On the other hand, I notice that the solution of ↑ Sulfan:, was revised with Viète's correct relations
However his solutions do not verify are not still right.

Then, I give here my analysis of this problem.
I am anxious to specify, that all the results are not obtained by equivalences so it is indispensable to verify that the solutions obtained verify the equations initially composed.(cf.↑ stuart clark:)

After this introduction, here is my attempt of solution of this problem (to criticize if need be)

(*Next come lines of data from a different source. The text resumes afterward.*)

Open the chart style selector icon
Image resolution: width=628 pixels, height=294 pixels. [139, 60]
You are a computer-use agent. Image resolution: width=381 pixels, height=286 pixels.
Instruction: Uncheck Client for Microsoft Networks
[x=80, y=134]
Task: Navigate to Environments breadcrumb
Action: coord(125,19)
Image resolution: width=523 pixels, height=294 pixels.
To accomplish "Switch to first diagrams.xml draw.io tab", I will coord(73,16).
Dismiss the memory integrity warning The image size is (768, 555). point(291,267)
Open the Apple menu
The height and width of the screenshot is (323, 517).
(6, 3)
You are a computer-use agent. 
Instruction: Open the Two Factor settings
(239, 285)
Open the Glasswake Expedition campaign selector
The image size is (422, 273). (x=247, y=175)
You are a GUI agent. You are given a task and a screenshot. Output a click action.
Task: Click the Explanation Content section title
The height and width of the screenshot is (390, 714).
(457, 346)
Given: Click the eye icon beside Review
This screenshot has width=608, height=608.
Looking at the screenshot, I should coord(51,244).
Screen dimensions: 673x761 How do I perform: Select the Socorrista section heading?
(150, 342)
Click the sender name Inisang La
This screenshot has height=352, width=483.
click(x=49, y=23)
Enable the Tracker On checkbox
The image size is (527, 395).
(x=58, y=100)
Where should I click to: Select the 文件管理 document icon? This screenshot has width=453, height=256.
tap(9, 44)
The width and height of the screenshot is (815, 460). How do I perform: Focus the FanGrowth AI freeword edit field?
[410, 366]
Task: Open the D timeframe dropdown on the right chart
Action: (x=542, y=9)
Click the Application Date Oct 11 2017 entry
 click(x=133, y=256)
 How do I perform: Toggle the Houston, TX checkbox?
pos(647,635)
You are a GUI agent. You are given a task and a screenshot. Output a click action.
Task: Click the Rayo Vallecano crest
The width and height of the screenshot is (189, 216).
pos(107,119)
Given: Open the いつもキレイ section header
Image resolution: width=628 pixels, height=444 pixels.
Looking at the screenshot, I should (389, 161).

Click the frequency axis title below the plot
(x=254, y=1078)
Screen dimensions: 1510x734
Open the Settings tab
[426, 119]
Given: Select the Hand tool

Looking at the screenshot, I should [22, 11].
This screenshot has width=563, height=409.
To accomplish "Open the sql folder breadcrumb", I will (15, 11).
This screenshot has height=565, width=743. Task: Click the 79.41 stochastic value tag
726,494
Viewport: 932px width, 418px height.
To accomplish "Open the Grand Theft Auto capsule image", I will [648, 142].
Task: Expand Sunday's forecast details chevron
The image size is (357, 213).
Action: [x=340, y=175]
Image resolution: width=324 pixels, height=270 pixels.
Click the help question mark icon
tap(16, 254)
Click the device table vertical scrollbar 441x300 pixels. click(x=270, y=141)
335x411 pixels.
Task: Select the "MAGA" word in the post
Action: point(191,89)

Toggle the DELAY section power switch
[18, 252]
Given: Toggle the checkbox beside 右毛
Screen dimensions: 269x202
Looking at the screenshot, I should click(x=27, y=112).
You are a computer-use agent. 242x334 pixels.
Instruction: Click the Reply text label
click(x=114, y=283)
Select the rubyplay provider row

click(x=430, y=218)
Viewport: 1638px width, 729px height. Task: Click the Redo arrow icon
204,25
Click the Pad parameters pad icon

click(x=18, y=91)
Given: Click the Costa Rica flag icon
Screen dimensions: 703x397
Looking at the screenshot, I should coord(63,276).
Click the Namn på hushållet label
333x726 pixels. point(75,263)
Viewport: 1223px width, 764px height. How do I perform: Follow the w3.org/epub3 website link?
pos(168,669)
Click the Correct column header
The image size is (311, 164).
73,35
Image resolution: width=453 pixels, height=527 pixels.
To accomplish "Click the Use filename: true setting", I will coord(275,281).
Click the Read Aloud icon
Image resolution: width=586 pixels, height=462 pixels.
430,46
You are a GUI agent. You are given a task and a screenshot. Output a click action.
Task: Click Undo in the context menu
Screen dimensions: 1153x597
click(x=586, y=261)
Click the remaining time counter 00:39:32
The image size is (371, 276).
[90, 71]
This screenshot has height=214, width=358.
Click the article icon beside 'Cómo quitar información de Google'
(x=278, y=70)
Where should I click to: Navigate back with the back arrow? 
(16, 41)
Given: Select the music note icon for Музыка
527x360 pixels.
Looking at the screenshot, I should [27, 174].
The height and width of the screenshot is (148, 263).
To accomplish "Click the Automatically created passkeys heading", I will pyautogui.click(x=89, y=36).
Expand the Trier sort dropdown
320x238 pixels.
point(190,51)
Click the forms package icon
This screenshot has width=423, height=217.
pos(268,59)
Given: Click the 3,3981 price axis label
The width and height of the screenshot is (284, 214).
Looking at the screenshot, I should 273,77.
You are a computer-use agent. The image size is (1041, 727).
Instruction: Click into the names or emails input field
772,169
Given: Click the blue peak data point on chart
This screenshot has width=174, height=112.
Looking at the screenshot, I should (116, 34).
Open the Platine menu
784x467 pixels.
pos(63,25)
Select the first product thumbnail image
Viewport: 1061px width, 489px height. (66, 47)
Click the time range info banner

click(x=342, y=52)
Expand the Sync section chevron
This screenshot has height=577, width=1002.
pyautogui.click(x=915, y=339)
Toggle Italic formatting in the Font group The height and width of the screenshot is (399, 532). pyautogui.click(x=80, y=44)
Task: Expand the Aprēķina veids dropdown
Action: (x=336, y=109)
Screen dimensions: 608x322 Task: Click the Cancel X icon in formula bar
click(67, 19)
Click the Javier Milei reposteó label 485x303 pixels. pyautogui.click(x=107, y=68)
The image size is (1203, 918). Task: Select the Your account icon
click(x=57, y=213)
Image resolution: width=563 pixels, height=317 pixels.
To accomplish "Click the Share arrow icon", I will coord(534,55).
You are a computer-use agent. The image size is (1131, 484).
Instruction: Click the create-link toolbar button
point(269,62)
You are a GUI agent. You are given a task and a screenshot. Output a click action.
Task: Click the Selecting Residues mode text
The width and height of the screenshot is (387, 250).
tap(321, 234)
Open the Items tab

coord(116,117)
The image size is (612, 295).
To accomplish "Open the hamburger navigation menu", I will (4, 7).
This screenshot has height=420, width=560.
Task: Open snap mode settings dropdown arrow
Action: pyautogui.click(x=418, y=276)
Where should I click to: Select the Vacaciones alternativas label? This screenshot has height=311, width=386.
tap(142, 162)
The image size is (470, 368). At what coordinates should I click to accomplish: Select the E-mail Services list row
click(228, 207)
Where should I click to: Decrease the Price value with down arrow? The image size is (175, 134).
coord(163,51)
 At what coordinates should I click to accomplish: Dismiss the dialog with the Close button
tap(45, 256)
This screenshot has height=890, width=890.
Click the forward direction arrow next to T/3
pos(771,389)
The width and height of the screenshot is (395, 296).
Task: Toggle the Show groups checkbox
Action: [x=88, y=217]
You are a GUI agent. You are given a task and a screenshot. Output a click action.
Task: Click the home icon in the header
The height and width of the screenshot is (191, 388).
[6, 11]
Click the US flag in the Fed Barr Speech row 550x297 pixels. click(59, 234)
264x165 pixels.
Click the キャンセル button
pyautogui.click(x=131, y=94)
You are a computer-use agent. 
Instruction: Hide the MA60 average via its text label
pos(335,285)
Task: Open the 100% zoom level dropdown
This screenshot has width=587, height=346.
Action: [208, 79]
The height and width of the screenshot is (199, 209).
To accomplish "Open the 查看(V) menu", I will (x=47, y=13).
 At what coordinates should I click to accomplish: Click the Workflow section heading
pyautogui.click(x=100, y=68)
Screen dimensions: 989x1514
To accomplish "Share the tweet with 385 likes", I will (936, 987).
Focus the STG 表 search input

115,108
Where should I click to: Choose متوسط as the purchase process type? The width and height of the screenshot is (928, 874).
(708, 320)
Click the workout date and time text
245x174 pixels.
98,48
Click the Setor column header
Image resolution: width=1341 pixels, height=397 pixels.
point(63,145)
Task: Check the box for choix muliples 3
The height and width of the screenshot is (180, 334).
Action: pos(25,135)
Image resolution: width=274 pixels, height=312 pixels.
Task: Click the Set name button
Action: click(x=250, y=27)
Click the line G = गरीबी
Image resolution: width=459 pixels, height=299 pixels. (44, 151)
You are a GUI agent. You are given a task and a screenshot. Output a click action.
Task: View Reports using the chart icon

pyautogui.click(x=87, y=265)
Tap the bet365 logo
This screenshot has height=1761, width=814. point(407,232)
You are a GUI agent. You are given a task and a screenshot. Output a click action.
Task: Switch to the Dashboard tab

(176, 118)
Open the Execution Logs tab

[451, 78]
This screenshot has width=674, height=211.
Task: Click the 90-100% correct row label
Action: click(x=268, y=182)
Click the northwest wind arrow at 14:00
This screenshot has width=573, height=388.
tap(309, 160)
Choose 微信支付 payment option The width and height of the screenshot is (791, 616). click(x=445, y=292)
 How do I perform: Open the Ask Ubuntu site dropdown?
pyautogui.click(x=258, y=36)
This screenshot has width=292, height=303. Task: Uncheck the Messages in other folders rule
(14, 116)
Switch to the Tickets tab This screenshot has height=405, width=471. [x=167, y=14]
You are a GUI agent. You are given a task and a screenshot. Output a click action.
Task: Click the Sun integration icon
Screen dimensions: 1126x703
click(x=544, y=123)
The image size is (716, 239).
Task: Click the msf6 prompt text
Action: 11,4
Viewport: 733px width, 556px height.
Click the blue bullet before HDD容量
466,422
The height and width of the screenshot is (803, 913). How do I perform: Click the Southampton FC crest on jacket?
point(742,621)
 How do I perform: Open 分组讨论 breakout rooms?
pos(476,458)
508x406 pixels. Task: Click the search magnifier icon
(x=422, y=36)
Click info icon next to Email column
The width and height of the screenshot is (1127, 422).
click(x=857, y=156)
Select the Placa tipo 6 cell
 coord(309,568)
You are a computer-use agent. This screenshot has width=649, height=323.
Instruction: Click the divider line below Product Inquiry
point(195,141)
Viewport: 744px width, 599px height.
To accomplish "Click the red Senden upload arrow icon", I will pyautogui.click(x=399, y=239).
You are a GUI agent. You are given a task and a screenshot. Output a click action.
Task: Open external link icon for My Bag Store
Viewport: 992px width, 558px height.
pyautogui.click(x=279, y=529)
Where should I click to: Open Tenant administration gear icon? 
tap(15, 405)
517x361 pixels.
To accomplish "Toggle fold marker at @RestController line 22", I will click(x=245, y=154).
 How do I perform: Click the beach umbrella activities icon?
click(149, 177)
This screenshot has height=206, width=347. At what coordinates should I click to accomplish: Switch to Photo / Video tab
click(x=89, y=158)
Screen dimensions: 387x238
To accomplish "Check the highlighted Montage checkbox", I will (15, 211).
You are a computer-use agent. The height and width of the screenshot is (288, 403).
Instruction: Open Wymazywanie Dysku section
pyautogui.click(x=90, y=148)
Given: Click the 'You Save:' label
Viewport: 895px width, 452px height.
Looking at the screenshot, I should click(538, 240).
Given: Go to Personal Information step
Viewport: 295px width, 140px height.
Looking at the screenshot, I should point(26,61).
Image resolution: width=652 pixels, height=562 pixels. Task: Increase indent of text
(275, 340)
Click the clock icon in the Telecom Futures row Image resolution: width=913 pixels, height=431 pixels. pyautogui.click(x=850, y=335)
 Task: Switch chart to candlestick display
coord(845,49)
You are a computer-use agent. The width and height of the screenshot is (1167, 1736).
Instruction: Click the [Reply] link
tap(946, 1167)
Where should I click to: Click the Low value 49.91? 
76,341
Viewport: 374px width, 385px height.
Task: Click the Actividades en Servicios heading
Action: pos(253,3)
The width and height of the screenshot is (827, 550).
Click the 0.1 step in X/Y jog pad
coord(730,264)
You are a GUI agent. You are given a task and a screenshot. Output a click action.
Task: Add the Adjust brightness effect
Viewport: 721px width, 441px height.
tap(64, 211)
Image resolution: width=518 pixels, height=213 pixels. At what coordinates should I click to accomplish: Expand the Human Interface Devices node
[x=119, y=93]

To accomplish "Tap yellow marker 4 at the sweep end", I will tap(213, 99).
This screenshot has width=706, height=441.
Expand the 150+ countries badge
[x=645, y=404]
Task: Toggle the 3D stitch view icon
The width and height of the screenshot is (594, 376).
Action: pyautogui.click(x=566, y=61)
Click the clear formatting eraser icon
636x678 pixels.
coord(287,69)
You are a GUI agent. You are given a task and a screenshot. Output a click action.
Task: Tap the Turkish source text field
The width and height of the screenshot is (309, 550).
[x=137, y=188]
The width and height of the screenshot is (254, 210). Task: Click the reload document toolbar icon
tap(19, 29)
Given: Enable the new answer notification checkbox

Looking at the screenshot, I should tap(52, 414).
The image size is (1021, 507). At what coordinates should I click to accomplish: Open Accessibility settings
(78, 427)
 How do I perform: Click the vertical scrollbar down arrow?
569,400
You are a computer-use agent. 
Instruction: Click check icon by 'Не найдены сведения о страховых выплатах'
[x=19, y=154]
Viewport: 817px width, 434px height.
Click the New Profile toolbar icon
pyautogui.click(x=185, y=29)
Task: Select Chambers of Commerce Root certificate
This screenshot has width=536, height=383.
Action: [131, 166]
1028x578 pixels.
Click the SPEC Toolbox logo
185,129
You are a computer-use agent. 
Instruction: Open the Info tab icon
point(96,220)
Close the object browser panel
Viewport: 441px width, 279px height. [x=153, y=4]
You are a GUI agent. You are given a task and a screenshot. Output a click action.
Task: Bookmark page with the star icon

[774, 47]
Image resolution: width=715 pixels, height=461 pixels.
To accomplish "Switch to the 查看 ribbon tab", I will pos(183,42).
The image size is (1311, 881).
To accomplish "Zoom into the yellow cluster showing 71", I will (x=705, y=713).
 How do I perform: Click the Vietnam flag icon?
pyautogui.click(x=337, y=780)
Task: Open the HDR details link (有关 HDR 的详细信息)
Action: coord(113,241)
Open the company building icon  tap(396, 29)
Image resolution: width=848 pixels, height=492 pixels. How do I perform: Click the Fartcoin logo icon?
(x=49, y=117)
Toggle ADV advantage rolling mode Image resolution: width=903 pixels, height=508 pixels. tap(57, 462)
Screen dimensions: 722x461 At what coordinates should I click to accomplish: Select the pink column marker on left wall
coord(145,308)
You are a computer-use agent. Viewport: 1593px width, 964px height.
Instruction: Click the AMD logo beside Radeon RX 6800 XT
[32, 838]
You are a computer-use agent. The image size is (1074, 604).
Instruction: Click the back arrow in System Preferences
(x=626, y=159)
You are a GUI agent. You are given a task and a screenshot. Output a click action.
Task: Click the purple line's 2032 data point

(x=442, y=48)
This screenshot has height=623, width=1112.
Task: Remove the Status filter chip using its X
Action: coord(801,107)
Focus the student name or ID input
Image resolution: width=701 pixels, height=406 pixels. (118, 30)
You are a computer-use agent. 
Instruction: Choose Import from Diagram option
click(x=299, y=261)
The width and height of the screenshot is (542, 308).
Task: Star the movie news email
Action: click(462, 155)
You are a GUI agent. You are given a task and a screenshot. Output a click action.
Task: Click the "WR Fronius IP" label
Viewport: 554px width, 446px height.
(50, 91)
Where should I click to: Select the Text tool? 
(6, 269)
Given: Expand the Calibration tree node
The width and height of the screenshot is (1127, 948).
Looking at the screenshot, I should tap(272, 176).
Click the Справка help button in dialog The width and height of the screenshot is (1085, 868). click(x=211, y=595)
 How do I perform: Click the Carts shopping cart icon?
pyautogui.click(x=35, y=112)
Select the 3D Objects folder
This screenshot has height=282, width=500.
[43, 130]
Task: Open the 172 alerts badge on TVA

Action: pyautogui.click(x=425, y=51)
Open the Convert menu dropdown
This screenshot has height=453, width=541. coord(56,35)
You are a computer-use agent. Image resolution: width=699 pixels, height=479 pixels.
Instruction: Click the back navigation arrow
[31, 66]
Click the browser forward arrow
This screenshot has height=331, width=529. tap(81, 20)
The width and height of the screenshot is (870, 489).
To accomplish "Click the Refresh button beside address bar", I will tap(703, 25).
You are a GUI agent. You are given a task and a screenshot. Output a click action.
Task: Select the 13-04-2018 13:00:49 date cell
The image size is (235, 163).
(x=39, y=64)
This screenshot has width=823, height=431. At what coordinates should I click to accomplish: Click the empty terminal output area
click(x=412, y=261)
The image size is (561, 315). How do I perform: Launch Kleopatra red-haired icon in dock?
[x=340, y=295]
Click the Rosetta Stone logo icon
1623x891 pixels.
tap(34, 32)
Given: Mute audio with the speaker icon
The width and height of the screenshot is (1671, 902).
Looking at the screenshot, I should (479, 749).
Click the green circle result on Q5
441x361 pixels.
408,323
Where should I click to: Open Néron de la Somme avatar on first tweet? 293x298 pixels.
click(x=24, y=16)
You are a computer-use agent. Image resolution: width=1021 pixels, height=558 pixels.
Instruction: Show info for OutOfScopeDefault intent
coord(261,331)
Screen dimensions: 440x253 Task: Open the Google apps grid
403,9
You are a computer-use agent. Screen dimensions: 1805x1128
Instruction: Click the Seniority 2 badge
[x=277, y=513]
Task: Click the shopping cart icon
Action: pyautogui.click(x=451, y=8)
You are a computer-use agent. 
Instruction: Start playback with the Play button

Viète's relations of 2 equations are:
$a + b = 10c (V1) \\ ab = -11d (V2)\\c + d = 10a (V3)\\ cd = -11b (V4)$
Where from we obtain:
$abcd=121bd$ product $(V2)$ and $(V3)$
where still
$bd(ac-121)=0$
What gives us following three cases
$b=0$ or $d=0$ or $ac-121=0$

1° If $b=0$ Viète's relations become
$a = 10c \\ 0 = -11d \\c = 10a \\ cd = 0$
Finally
$a=b=c=d=0$

2° The symmetric case $d=0$ also looks
$a=b=c=d=0$

A remark, the cases $a=0$ and $c=0$ give too $a=b=c=d=0$

Remark:The solution $a=b=c=d=0$ give $a+b+c+d=0$ and two equation are
$x^2=0$

Let us suppose henceforth that $0 \notin \{a;b;c;d\}$

3° $ac-121=0$
give
$ac=121$ $(Rel1)$
$c=\frac {121}a$
Finally (provided that $a$ is effectively a root not zero of the initial equation)
$a+b+c+d=10(a+c)=10 $a+\frac {121}a $$
…………………………..
$(V1)$ give
$b= 10c-a$ $(V1’)$
and $(V3)$
$d=10a-c$ $(V3’)$
The first equation ↑ stuart clark: given has for root $a$ , so
$a^2 -10ac-11d=0$ , what give thanks to $(V3’)$
$a^2 -10ac-110a+11c=0$ $(EQ1’)$
Also, the second equation ↑ stuart clark:given has for root $c$ , so
$c^2-10ac-11b=0$ what give thanks to $(V1’)$
$c^2 -10ac-110c+11a=0$ $(EQ2’)$

$(EQ2’)$ - $(EQ1’)$ give,
$a^2-c^2 -121(a-c)=0$
Where from
$(a-c)(a+c-121)=0$
So we have to examine 2 cases
1° $a=c$
et
2° $a+c=111$ $(Rel2)$

Study of case 1°
$a=c$ , give with $ac=121$ $(Rel1)$ that $a \in \{-11 ;11\}$
For $a=c=11$ Viète's relations become
$11 + b = 110 \\ 11b = -11d \\11+ d = 110 \\ 11d = -11b$
What drives to a contradiction.

For $a=c=-11$ Viète's relations become

$-11 + b = -110 \\ -11b = -11d \\-11+ d = -110 \\ -11d = -11b$
What gives:
$a=c=-11\\b=d=-99$
And in that case there both equations of departure become
$x^2+110x+1089=0$
and
$a+b+c+d=-210$

Study of case 2°
$a+c=121$ $(Rel2)$
with
$ac=121$ $(Rel1)$
show that has $a;c$ are solutions of the equation
$x^2-121x+121=0$
Thus
$\{a;c\}=\{ \frac{11*(11-3\sqrt{13})}2;\frac{11*(11+3\sqrt{13})}2\}$
Viète's relations :
$a + b = 10c (V1) \\ c + d = 10a (V3))$
allow to express $b;d$ corresponding

But we obtain a contradiction with $( V2); ( V4)$

CONCLUSION:
The problem admits only two solutions in \mathbb{R^4},
1) $(a;b;c;d)=(0;0;0;0)$
with $a+b+c+d=0$ and two equation are
$x^2=0$
and
2) $(a;b;c;d)=(-11;-99;-11;-99)$
and in that case there both equations of departure become
$x^2+110x+1089=0$
with
$a+b+c+d=-210$

and anybody which satisfied by the announced requirements.